Purpose: To evaluate the velocity, smoothness, and symmetry of fast cervical motion in asymptomatic individuals of four age groups, and to investigate the relationship between age and these measures. Methods: Cross-sectional study with fifty-eight asymptomatic volunteers (28 F, 30 M), aged 18-80 (mean age=44.14 ± 17.35) were assessed using a customized Virtual Reality (VR) system. VR head-mounted display stimulated fast neck movements in response to virtual targets appearing randomly. Outcome measures were neck motion velocity, smoothness, and symmetry of velocity profile. Main findings: The eldest group differed from younger age groups in peak and mean velocity of neck motion. Smoothness demonstrated age-group difference only between the youngest and oldest groups. Linear regression analysis showed significant negative correlations in mean and peak velocity, and in smoothness with age, excluding smoothness in right rotation. No age-group differences and no significant correlations were found for time-to-peakvelocity in all directions of neck movement (p>0.05). Conclusion: This study showed that age influenced the velocity in which asymptomatic individuals could move their neck, specifically in elders over 60 years of age.
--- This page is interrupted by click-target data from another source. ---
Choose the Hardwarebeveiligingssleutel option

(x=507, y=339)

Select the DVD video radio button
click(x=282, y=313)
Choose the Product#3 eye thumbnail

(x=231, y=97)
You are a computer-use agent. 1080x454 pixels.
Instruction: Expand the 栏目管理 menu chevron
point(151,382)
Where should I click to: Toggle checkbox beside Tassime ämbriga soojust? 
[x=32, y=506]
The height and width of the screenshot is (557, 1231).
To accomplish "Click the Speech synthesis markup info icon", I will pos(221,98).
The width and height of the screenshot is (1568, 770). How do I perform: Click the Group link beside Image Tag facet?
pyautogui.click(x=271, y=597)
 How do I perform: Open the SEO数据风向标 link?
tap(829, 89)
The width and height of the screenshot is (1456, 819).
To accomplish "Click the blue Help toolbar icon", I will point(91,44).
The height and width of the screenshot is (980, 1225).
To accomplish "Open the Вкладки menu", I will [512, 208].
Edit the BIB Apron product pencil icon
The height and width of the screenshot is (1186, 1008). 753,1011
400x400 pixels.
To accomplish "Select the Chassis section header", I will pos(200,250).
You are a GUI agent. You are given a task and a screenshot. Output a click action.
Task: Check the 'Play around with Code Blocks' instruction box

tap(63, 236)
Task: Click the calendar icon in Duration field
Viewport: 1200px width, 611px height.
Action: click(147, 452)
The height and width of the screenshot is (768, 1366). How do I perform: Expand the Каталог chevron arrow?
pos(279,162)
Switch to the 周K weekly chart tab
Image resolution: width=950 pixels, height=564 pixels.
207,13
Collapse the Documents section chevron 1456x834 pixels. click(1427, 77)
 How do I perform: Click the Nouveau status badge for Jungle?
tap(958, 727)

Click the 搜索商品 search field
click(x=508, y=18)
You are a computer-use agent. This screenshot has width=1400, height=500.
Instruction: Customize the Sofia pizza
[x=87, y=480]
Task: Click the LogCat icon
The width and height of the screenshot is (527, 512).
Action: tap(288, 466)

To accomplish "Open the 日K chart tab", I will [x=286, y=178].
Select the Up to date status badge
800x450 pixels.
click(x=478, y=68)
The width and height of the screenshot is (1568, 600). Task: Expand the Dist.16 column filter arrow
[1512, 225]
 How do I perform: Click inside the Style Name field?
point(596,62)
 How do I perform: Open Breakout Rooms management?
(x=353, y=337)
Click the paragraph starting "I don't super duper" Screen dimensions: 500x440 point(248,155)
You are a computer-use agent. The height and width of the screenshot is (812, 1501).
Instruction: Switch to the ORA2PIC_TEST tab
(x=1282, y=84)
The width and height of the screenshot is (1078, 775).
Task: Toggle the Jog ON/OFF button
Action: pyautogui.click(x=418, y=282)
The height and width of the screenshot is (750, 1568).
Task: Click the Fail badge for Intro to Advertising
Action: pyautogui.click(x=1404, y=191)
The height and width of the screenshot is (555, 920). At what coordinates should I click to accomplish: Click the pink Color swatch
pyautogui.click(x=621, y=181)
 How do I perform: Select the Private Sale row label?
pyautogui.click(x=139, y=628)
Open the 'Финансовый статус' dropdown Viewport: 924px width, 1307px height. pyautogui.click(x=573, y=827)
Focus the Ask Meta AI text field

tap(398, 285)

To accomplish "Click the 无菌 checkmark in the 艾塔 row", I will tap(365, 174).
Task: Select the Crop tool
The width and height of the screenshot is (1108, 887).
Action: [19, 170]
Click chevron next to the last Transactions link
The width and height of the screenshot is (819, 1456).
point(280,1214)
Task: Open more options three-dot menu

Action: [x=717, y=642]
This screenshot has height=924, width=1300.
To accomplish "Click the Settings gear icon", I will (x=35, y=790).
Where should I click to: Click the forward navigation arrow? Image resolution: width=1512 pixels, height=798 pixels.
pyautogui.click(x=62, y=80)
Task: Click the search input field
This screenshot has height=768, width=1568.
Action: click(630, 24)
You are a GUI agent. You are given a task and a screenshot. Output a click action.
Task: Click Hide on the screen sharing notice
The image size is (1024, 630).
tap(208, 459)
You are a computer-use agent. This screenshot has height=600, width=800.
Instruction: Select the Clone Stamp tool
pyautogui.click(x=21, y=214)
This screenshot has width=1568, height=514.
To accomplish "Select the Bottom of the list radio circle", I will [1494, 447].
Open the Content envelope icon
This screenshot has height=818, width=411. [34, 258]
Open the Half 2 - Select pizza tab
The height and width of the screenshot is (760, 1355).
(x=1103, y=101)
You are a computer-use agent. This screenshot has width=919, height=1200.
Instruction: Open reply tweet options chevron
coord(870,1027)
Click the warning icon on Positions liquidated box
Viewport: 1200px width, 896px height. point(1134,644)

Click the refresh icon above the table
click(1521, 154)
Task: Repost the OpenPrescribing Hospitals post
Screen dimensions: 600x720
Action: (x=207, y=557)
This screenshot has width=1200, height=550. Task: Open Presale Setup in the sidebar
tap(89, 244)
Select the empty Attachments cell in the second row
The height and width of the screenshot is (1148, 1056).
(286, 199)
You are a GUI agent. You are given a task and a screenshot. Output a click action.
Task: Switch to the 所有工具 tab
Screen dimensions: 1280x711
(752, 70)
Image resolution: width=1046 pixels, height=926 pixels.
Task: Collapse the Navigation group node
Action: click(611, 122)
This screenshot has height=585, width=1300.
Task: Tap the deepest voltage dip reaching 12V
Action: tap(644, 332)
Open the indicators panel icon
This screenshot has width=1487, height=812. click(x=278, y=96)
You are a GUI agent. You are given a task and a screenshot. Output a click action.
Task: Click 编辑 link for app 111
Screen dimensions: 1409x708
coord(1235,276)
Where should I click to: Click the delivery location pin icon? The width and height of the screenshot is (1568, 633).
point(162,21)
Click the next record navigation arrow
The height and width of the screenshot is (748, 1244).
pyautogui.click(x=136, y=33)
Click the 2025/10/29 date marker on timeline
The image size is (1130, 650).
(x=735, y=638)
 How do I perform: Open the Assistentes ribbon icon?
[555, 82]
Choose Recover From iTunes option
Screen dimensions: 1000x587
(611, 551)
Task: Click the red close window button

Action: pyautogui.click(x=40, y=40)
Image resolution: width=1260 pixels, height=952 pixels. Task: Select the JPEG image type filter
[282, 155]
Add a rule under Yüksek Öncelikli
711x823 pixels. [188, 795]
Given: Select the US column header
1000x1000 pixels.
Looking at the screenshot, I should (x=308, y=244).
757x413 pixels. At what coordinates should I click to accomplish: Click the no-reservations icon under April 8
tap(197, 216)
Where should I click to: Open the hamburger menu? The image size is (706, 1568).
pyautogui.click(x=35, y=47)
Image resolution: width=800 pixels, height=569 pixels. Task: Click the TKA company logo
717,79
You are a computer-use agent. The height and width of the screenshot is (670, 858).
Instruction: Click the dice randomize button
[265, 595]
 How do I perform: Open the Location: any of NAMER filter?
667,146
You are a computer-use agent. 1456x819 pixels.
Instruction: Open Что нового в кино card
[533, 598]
Clinically, this may suggest that when elders with neck pain present with slower cervical motion, it is probably partly due to aging and thus should be taken into account in the management and expected level of performance.

Keywords

Neck; Motion analysis; Velocity; Range of motion

Introduction

Neck pain is a worrisome health disorder in Western society with estimates of an annual prevalence ranging from 30% to 50% in the general population [1]. It is more prevalent among women than men and the risk seems to increase with age [1,2]. In a large survey by Cassou et al. the 5 year prevalence and frequency of neck pain in French workers increased with age, and the disappearance/recovery of neck pain reduced with age [3]. This emphasizes the need to investigate agerelated changes in parameters of neck function, such as the dynamics of neck movements.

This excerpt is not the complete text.